Appearing Nitely's most audacious creation—the quadriplegic who is determined to travel cross-country by wheel-chair and to go hang-gliding off the California coast—was better conceived and far more incisive than either the Shopping Bag Lady or the UFO Guy, yet she has been left off the record entirely. It would be nice to be able to applaud Tomlin for her compassionate understanding of some of the most pathetic and wretched people in our big cities, but her portrayals of these two just don't work. Her down-and-outers seem far more like Walt Disney's Goofy than like the despair-maddened humans sleeping on the sidewalks and endlessly muttering to themselves that I encounter every day in New York. Whatever the bag ladies and UFO crazies really are, they aren't cute, which is what Tomlin makes them.

Cuteness has afflicted Tomlin's characters ever since Laugh-In's Edith Ann (the little girl in the huge chair), and here it undermines many of the one-liners as well. Most of these, in fact, are simple reversals of clichés—for instance, "I worry that drugs may have made us more creative than we really are." For a show celebrated for its brilliance, there are altogether too many clichés.
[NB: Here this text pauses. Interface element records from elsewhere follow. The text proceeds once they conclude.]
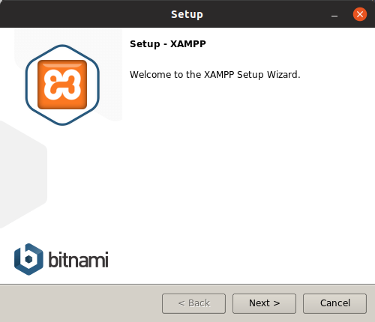This screenshot has height=322, width=375.
Task: Click the bold 'Setup - XAMPP' heading
Action: (168, 44)
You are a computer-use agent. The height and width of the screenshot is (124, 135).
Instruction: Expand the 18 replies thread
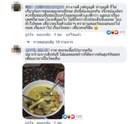[53, 42]
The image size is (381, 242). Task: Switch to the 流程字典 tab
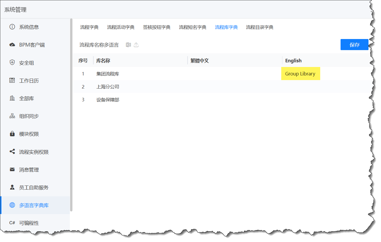[89, 27]
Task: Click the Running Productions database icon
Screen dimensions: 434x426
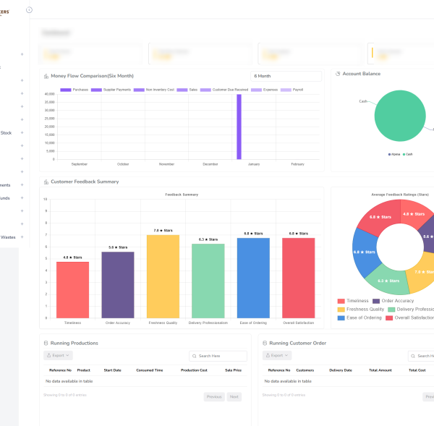Action: coord(46,343)
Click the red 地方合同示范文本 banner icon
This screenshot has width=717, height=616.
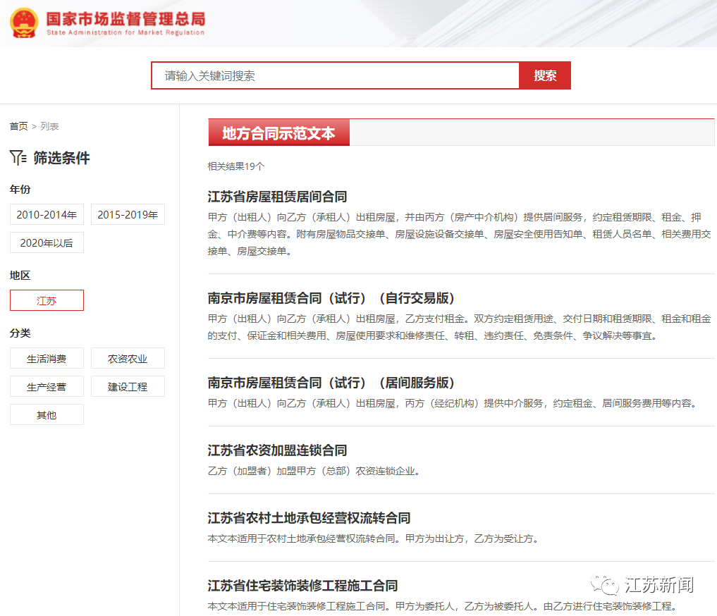click(x=278, y=133)
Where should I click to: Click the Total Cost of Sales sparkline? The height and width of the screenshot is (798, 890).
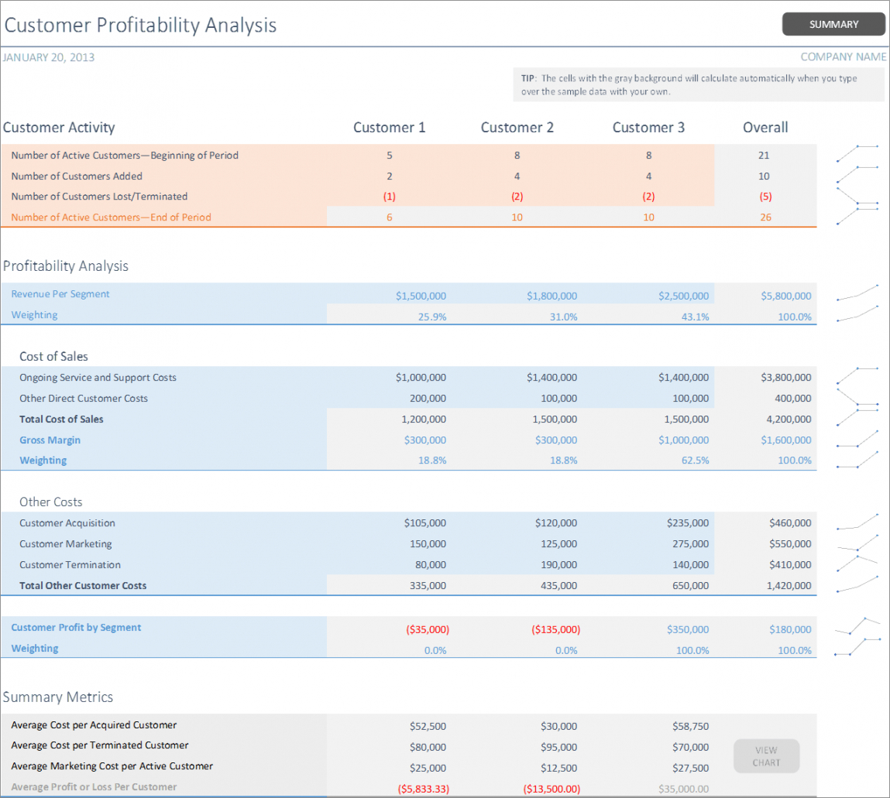(857, 418)
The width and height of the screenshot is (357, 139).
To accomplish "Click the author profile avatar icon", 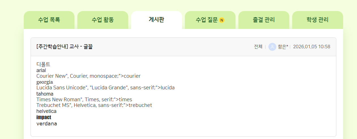I will point(272,47).
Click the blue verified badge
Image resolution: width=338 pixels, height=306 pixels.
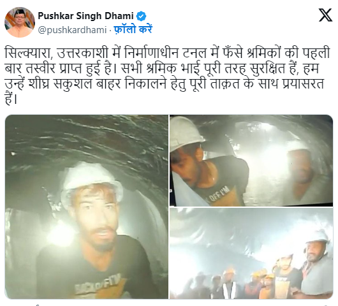142,16
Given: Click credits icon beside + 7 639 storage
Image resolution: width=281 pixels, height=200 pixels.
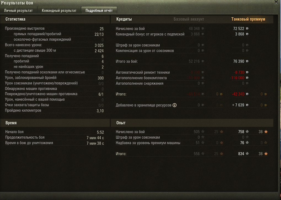Looking at the screenshot, I should (x=247, y=105).
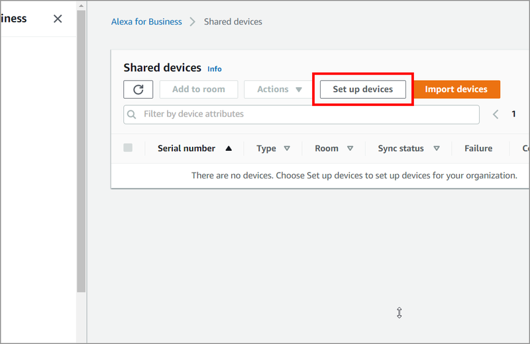Image resolution: width=530 pixels, height=344 pixels.
Task: Sort by Serial number ascending arrow
Action: (x=229, y=149)
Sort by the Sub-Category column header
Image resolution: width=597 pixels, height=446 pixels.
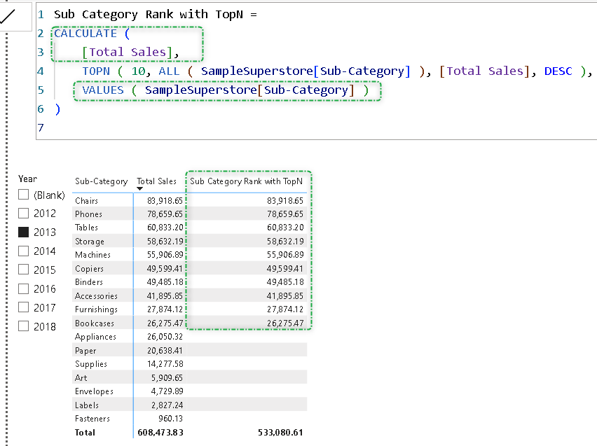(101, 181)
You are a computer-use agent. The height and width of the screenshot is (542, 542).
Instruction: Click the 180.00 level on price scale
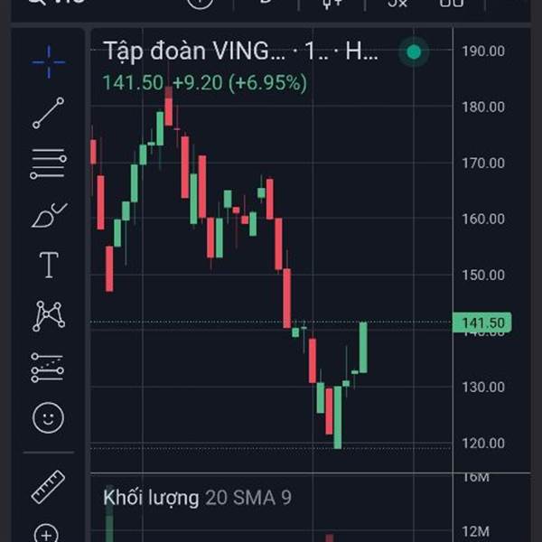482,107
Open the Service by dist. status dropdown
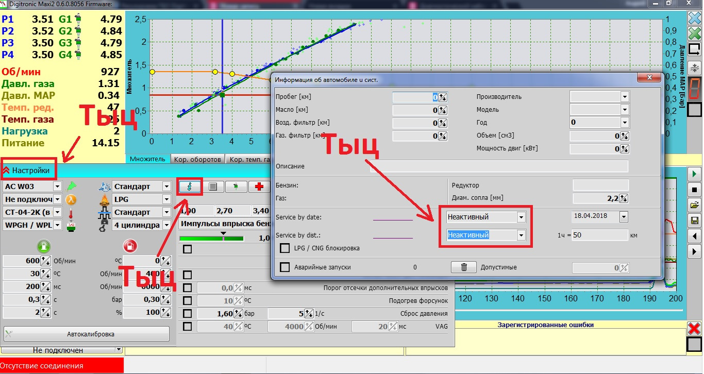This screenshot has width=704, height=374. (x=521, y=235)
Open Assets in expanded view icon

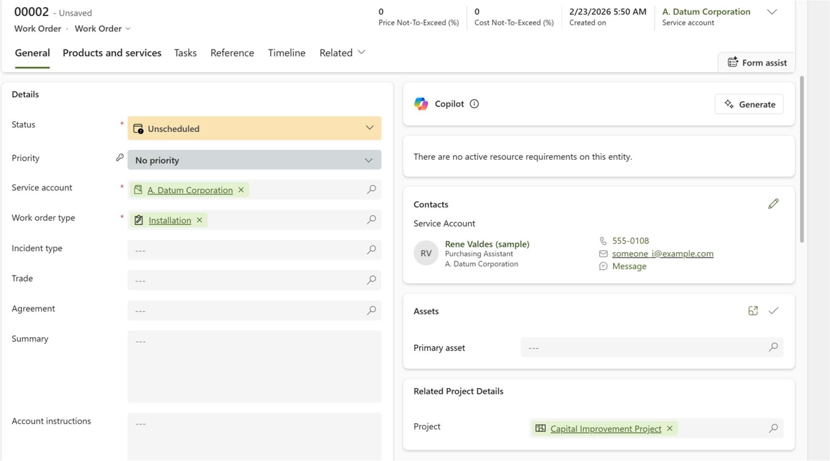(753, 311)
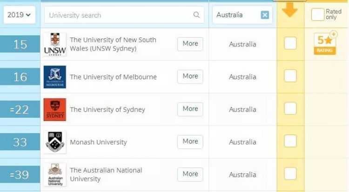Viewport: 349px width, 192px height.
Task: Clear the Australia country filter
Action: 265,15
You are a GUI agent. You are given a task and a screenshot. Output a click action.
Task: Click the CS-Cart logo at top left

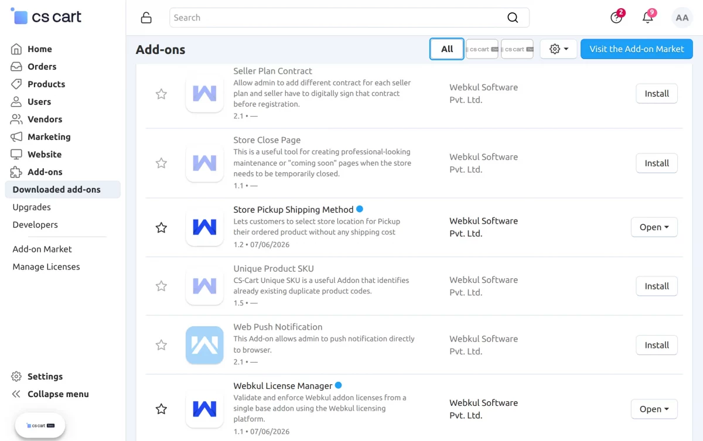pyautogui.click(x=46, y=17)
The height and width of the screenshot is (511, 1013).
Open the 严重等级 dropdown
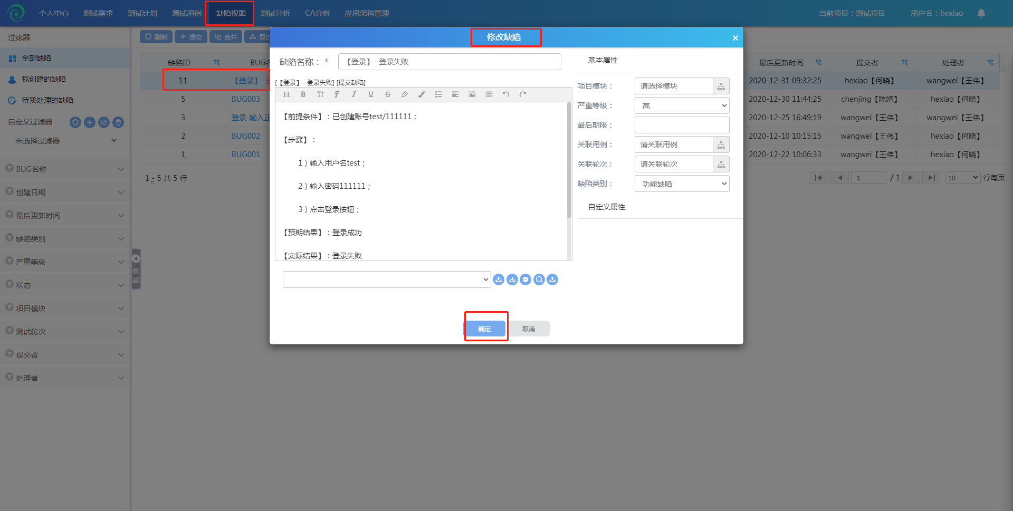coord(682,105)
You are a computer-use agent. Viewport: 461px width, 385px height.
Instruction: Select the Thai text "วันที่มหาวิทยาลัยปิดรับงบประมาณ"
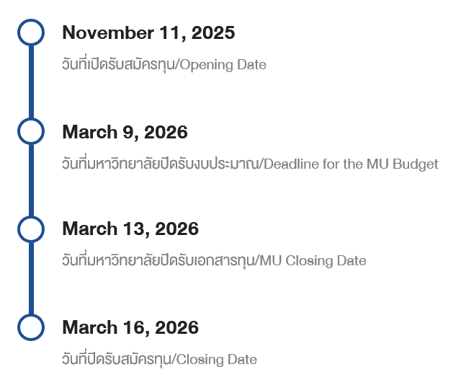(x=161, y=164)
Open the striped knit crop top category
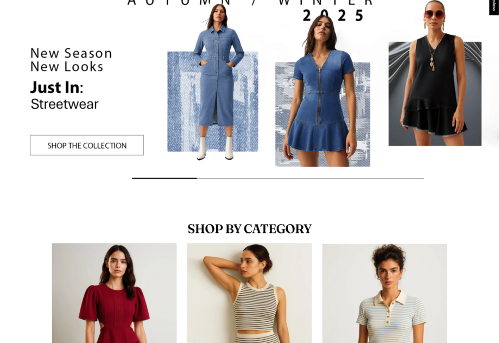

Tomlin's famous telephone operator, Ernestine, shows up, but do we really need to be told again that the phone company is an inefficient monopoly gagging on its own technology? (For that matter, is it really true?) The "Dixie cups and a thread" line is lifted straight from Lenny Bruce, who satirized the phone company a lot more pointedly twenty years ago.

Glenna-A Child of the 60's, a twenty-one-minute routine that takes up half the record, is many people's favorite…. Whatever the routine's resonances or revelations, they come more from Tomlin's vocal inflections than they do from the material itself; the only time it even comes close to saying something interesting about the Sixties is when a stoned Glenna turns off Vietnam news in order to watch I Love Lucy reruns. We never learn exactly what Tomlin's attitude toward the Sixties is: nostalgic affection? thinly veiled contempt? mythic awe? Perhaps we are still too close to the period, still too stunned by the disintegration of that decade's promise, to understand it. Tomlin's is not the only failed attempt to interpret it for us, but it might have been a more interesting failure. As Glenna herself might say, it's sooo … obvious, mannn….

Tomlin's real strengths come through in two routines that by themselves make "On Stage" worth buying. Lud and Marie Meet Dracula's Daughter and Tell Miss Sweeney Goodbye are both classic pieces of heightened autobiography and high comedy, featuring a novelistic eye (and memory) for such details as the exact size, shape, and texture of clothes and the contents of school lunch buckets. They convey a sense of life as it was actually lived in a specific time and place (the Fifties, interestingly enough) that far transcends cliché. As Tomlin spins these childhood fantasies, she has the power to cancel your awareness that you are listening to a record and to pull you inexorably into her private yet somehow universal world. Just where many comedians turn self-indulgent, Tomlin creates authentic American folklore out of her most intimate material, giving us an oral history that goes beyond comedy to touch the heart and show up Glenna and the like for the cheap and basically lazy confections they are. I hope that Lily Tomlin will ease away from the wisecracks and glib stabs at social criticism and share more of her autobiography with us in the future. It is the story of all our lives, and in her ability to tell us about ourselves lies her true genius.